On Friday, the Kern County Water Safety Coalition, made up of departments such as the Kern County Fire Department, Kern County Search and Rescue and others, talked about the importance of being safe when around large bodies of open water.

"We have found that many people like to walk along the banks of canals and they might take a wrong step and fall in without anyone seeing so they drown," Chief Brian Marshall of the Kern County Fire Department said. "You don't want to be another statistic."

The Swift Water Team for the Bakersfield Fire Department demonstrated a water rescue mission at the Kern River Campground at Lake Ming. They strapped a dummy on a tree branch that sits in the river and two firefighters reached the dummy on a raft.

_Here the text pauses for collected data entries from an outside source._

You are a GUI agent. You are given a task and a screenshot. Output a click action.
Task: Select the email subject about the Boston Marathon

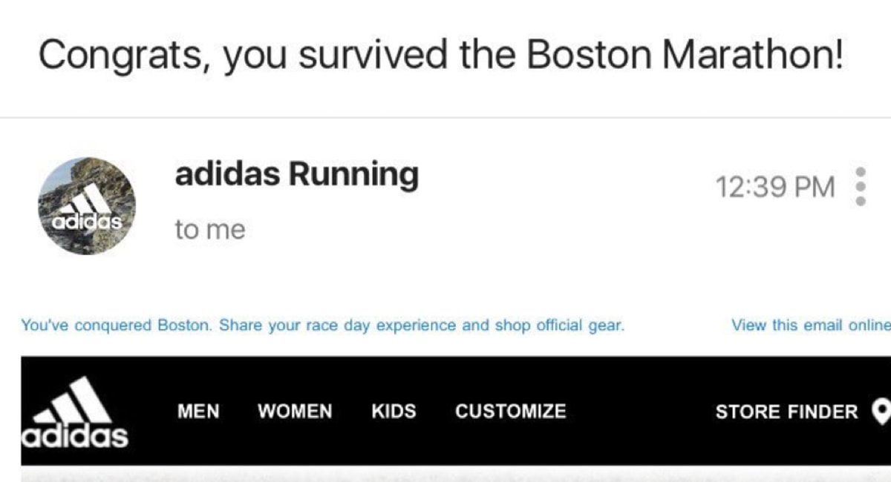(x=442, y=52)
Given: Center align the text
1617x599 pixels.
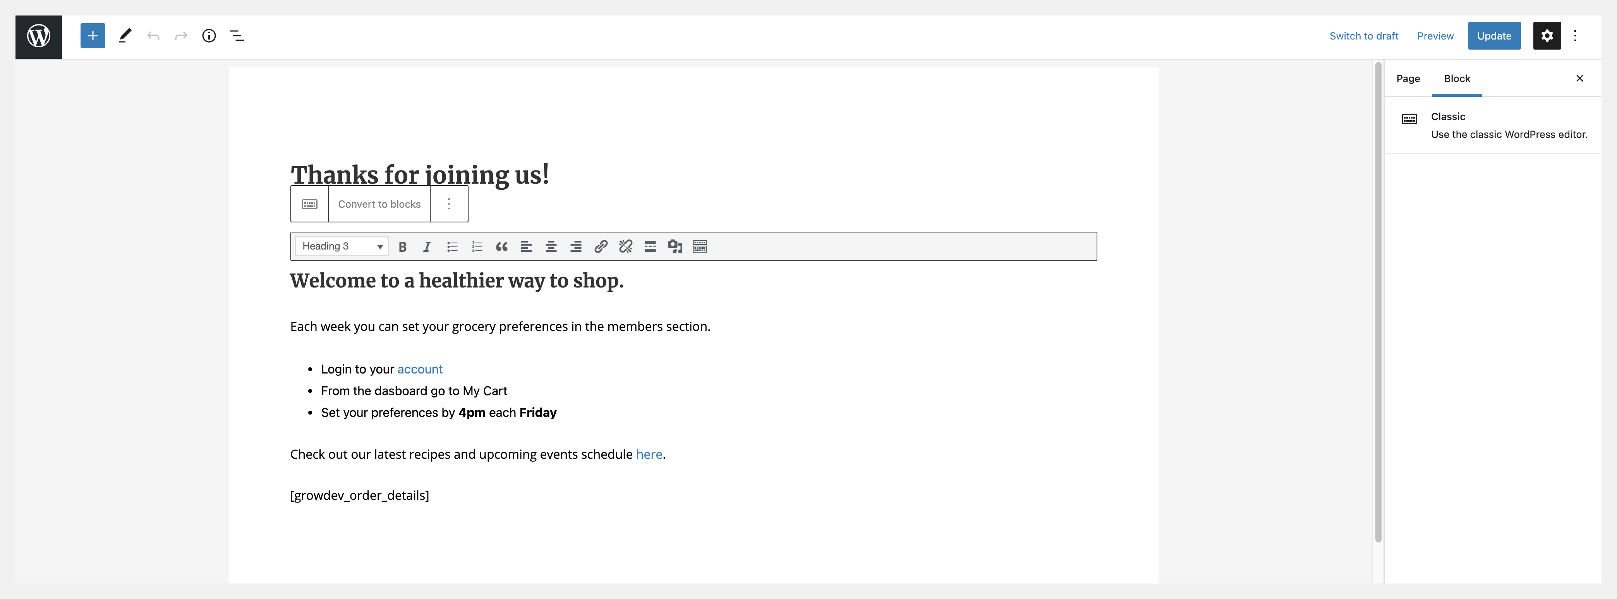Looking at the screenshot, I should (551, 247).

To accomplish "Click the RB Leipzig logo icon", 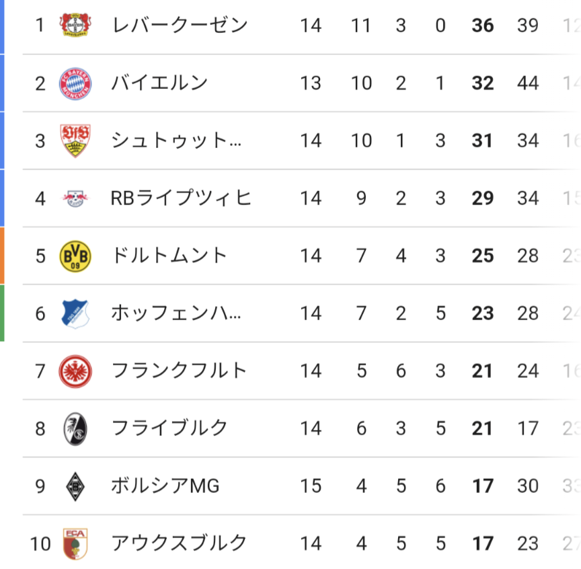I will [x=75, y=198].
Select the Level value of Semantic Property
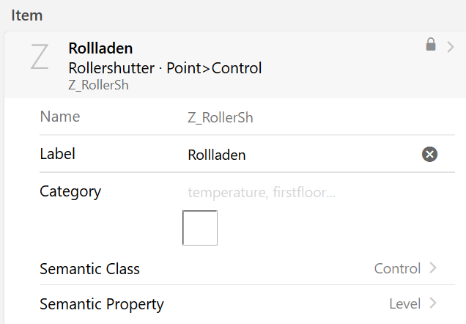 (x=404, y=304)
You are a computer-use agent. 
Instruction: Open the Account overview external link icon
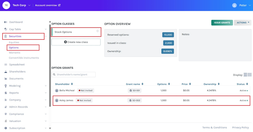[x=59, y=5]
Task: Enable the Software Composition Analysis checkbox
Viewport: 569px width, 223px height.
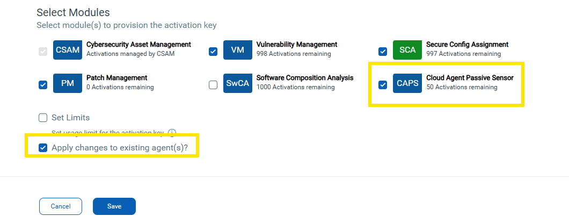Action: coord(213,85)
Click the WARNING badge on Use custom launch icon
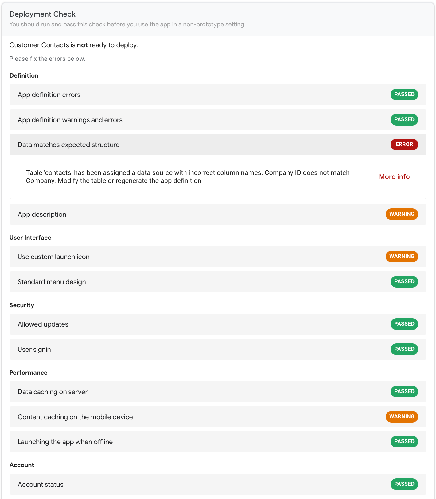Image resolution: width=436 pixels, height=499 pixels. click(402, 256)
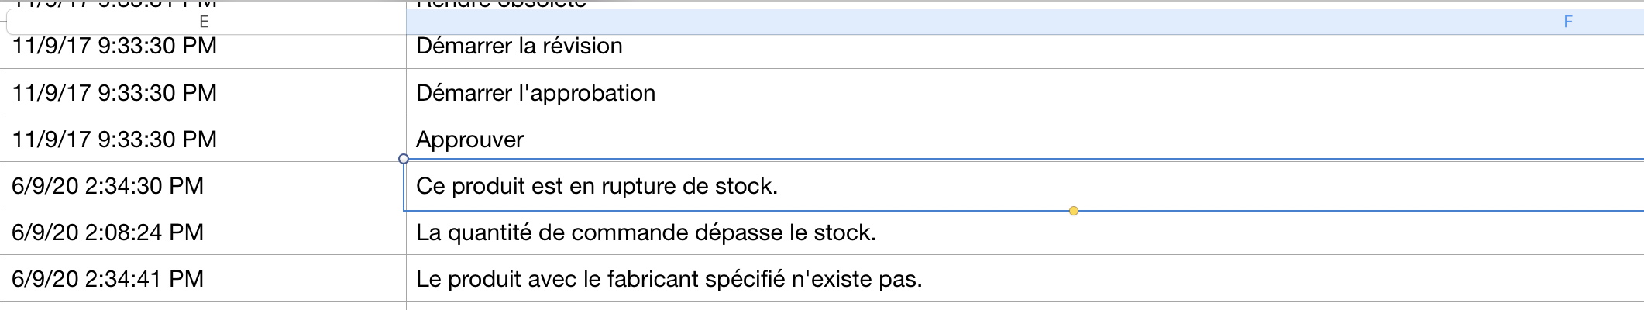Select the '6/9/20 2:34:41 PM' cell
This screenshot has width=1644, height=310.
pos(204,278)
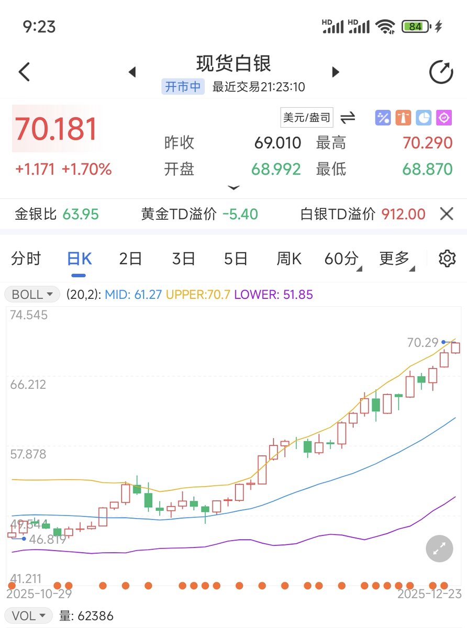This screenshot has height=628, width=467.
Task: Go to next instrument with right arrow
Action: coord(335,71)
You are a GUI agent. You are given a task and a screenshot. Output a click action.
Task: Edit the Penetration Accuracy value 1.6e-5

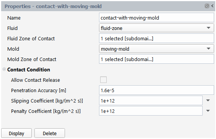click(x=156, y=90)
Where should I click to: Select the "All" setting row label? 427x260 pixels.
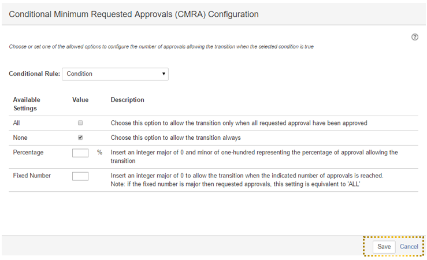pos(17,123)
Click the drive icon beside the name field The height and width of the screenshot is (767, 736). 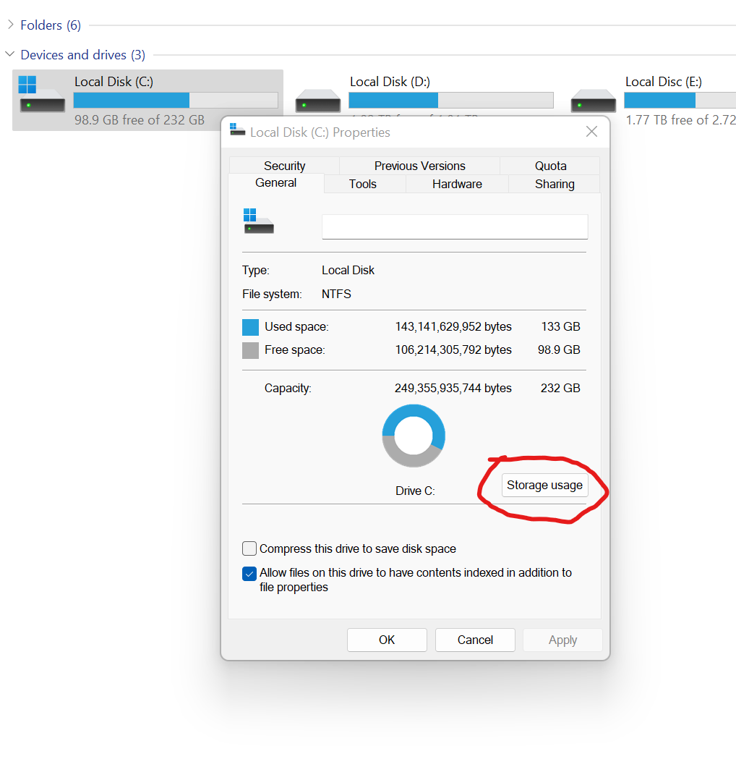click(259, 221)
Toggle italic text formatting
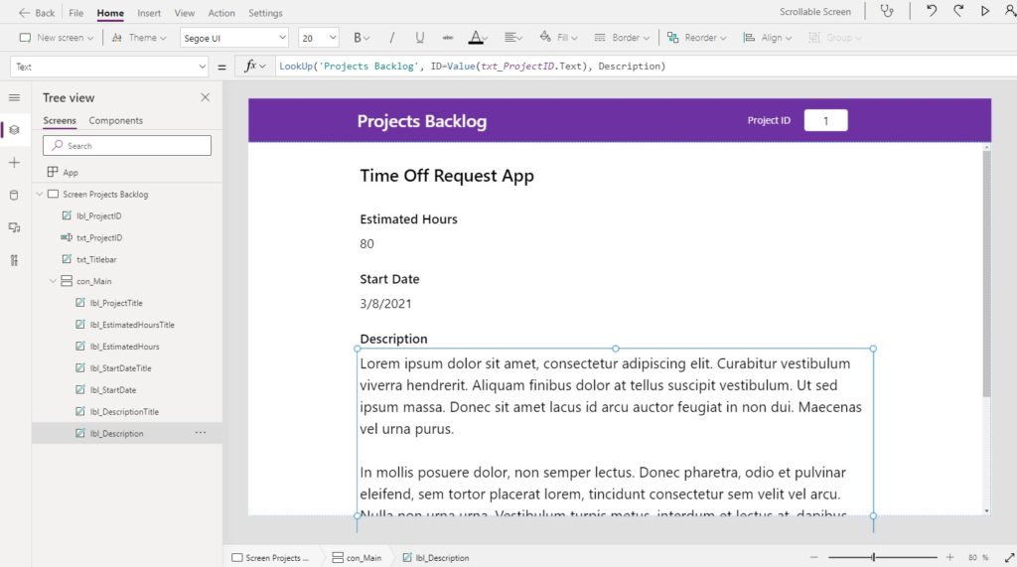1017x567 pixels. pos(391,38)
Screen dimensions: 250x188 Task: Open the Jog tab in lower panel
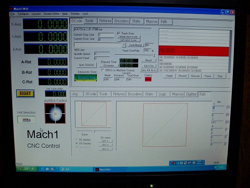[x=77, y=94]
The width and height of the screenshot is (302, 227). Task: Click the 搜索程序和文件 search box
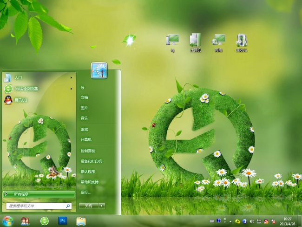pyautogui.click(x=36, y=206)
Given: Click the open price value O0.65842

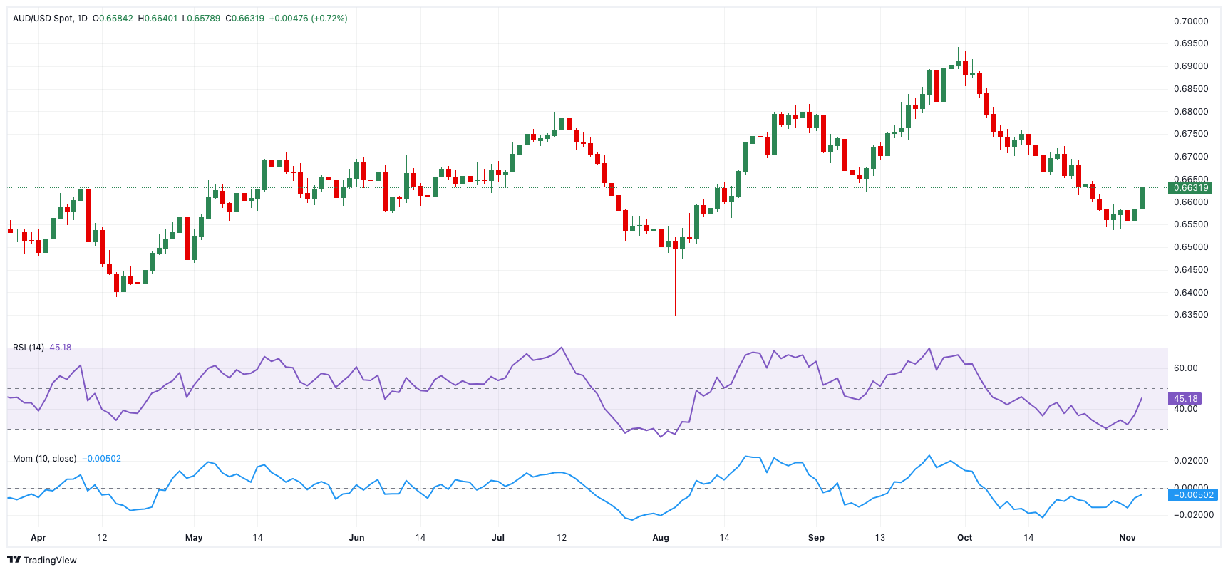Looking at the screenshot, I should tap(113, 19).
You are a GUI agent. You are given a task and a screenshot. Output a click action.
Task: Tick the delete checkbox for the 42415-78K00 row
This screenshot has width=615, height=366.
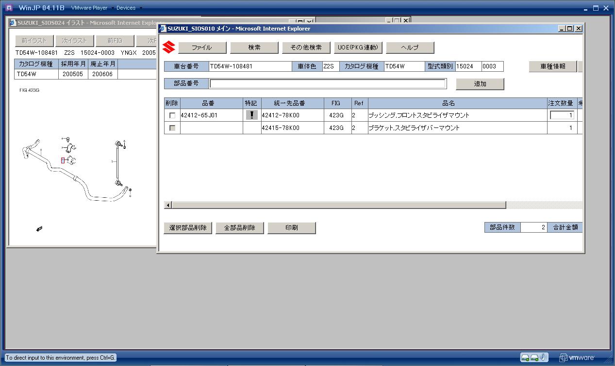[172, 128]
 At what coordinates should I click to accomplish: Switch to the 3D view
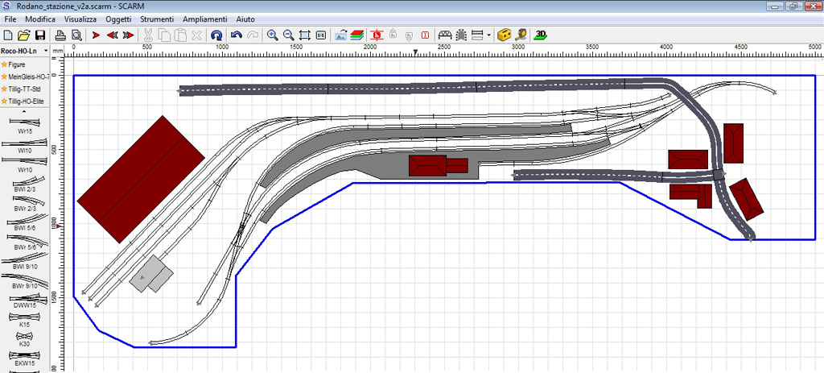tap(542, 35)
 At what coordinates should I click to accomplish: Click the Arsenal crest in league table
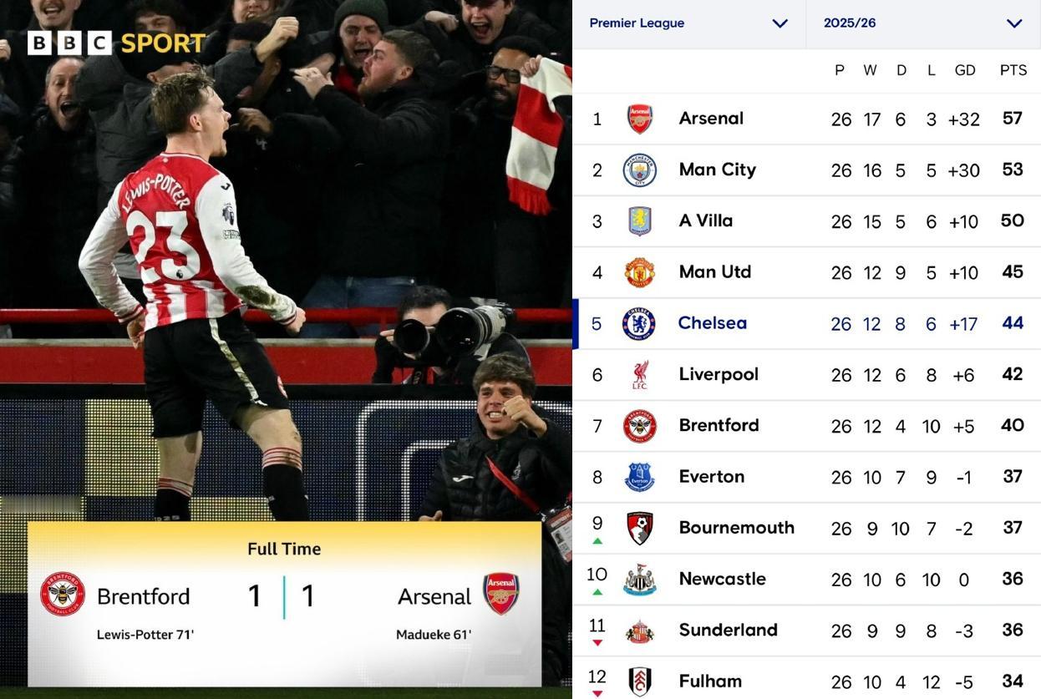(x=639, y=119)
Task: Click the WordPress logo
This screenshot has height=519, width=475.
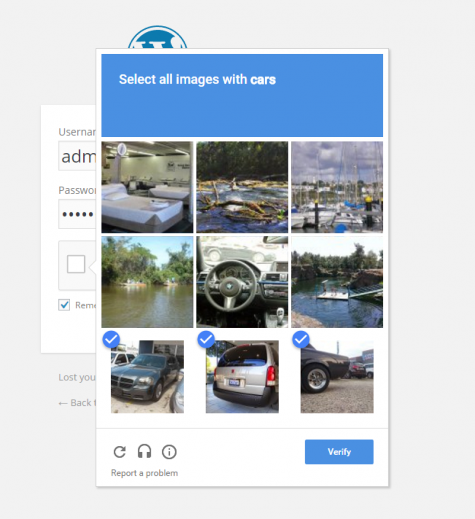Action: coord(157,37)
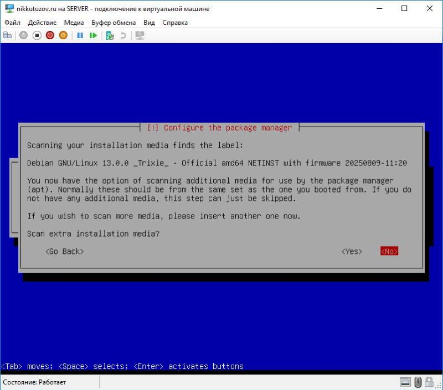Open the Вид menu

[x=149, y=23]
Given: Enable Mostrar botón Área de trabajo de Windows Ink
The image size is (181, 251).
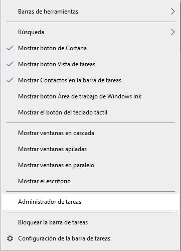Looking at the screenshot, I should (90, 96).
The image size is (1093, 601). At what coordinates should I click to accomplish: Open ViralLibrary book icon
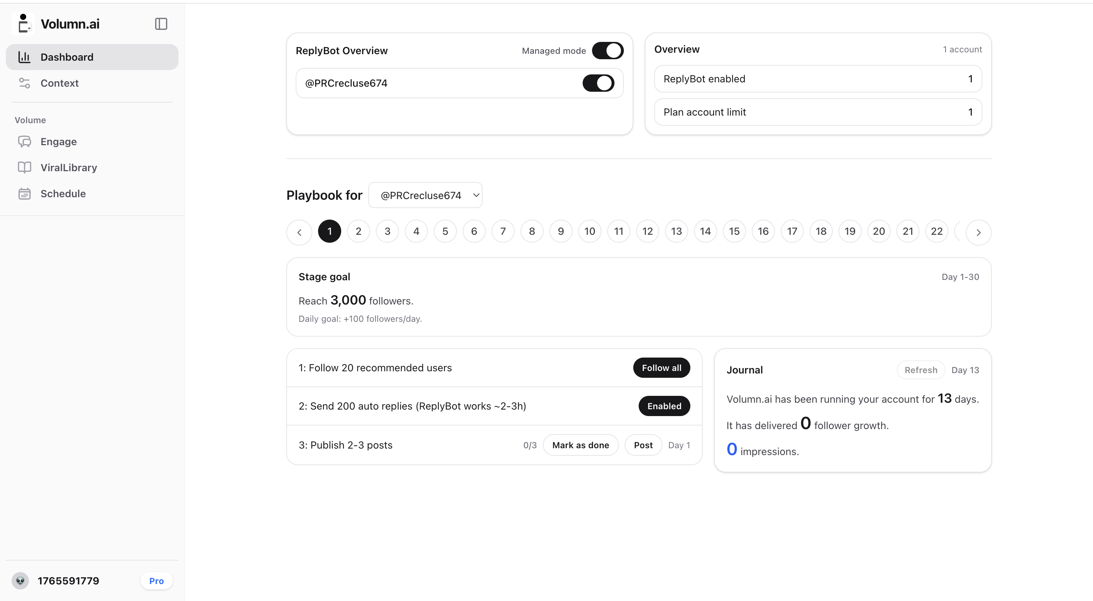point(24,168)
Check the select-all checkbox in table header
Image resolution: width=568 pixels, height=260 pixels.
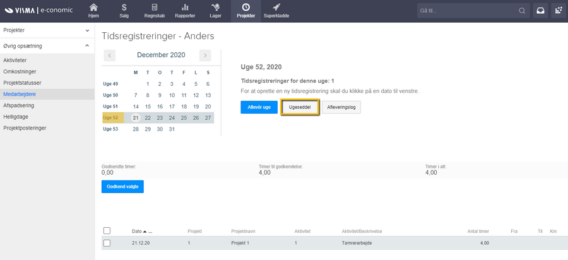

"This is an example of people getting stuck in what we call strainers which is anything like a tree or fence where water flows underneath and is not visible to the eye," Battalion Chief Anthony Galagaza said.

Usually a person's leg gets stuck on the bottom as they are coming down the river and since they don't understand the flow of the river and the potential it has to pull bodies down, they drown.

The Swift Water team has about 30 members who practice every week, especially during summer months when they get two to three calls a day just for possible drownings in the river.

Although the coalition does not recommend people get into rivers or other open bodies of water, they know people will take a chance and stay near the edge of a river, thinking they are safe.

If you are going to get into the river, Misty Peters of the American Kids Sports Center recommends adults and children wear U.S. Coast Guard- approved life jackets.

"Parents are going to see there are parts of the river that are low and that a simple pair of floaties will do for their kids but a floatie is a toy that can pop and it offers no flotation device," Peters said as she showed the proper life jacket to use.

This year's river level is historically low, flowing at only 646 cubic per second, but it does not mean the river is any less dangerous.

From above, the river looks calm, but it can be deceiving.

"The river is always changing so never assume it's going to be safe," said Bob Fallon of Kern County Search and Rescue. "Wear a life jacket if you get into the water but keep an eye out for your children and make sure they are also wearing a life jacket to prevent any tragedies."